At 76 the query engine sorts the labels from the test data 34 (or the pool data 32, if included) to identify the label value that has a preselected characteristic. In this example, the query engine 28 identifies the minimum label value. The query engine 28 in this example sorts the Y's (i.e., the labels received from the passive classifier 26) corresponding to the pool data set 32 (if one is included) or the test data set 30. If some Y's have 0-values the query engine 28 chooses from them the corresponding data point that has the maximal sum of weights to all its neighbors: di=Σjwij. Otherwise the query engine 28 chooses the data point that has the minimal Y′ value.
At 78 the query engine 28 adds the data entry that corresponds to the label identified at 76 and the corresponding true label to the training data set 30, which can be denoted as (X1+1,Y1+1). In one example, the query engine 28 obtains the true label from a teacher (not illustrated) that provides the true label using a known technique. The query engine 28 provides the addition to the training data set or the augmented training data set to the passive classifier 26 so that the process summarized at 42 and 70-74 may be repeated by the passive classifier 26 using the updated training data. This augmentation of the training data set may be repeated a preselected number of times.

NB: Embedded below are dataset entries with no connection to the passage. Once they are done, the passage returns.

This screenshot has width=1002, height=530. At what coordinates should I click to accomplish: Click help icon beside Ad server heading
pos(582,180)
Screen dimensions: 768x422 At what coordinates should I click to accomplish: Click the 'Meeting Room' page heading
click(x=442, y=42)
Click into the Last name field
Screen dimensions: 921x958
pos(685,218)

The eventual result is the set of test data 34 and the associated labels Y′ at 36 (
One way in which the example classifier device 22 differs from previous active classifiers is that it includes the process of propagating test data labels in a proximity graph to nodes that correspond to the test data (and pool data if included). Having that propagation based on the similarity between nodes connected by an edge of the proximity graph and on the label enhances the ability to more quickly converge to a solution. Increasing the training data in this way also enhances the ability of the example classifier to provide accurate results.
Another way in which the example classifier device 22 differs from previous classifiers is that the query engine identifies the data entry to add to the training data set based on the predicted label values of the pool data or test data and the influence that each node has on its neighbors in the proximity graph instead of only using a computation based on a predetermined criteria.

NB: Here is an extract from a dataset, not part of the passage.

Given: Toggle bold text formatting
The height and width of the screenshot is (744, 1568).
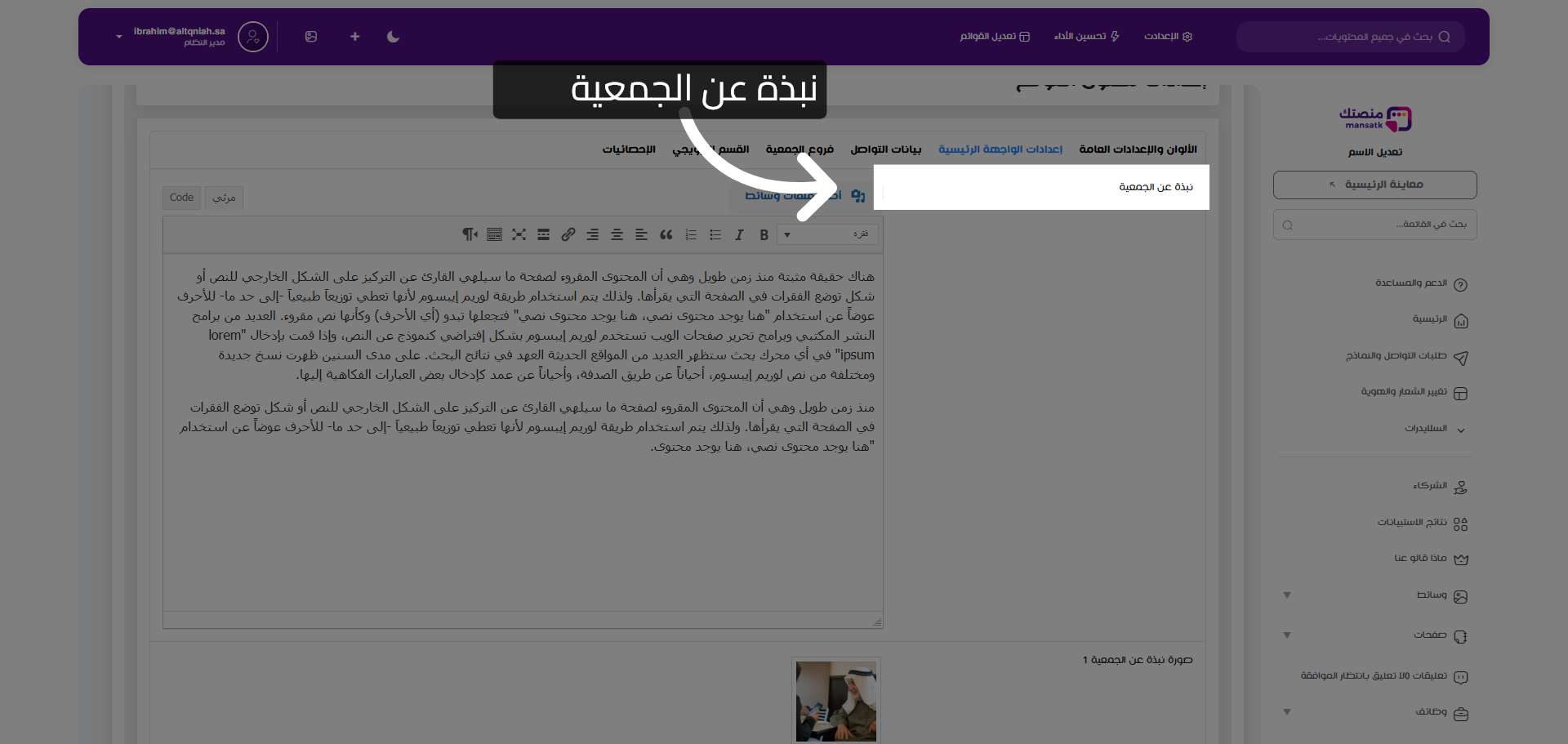Looking at the screenshot, I should 764,234.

The combination of features described above may provide the ability to significantly reduce the time it takes to predict labels for a large data set and it may reduce the amount of computing resources required to process the information. Instead of waiting weeks or months for results, which may be the case with previous classification techniques, the example device and method described above can provide results in minutes. Additionally, such results may be obtained on much larger data sets and the results are more accurate than those possible with some previous classification techniques.
The preceding description is illustrative rather than limiting in nature. Variations and modifications to the disclosed examples may become apparent to those skilled in the art that do not necessarily depart from the essence of the contribution to the art provided by the disclosed embodiments. The scope of legal protection can only be determined by studying the following claims.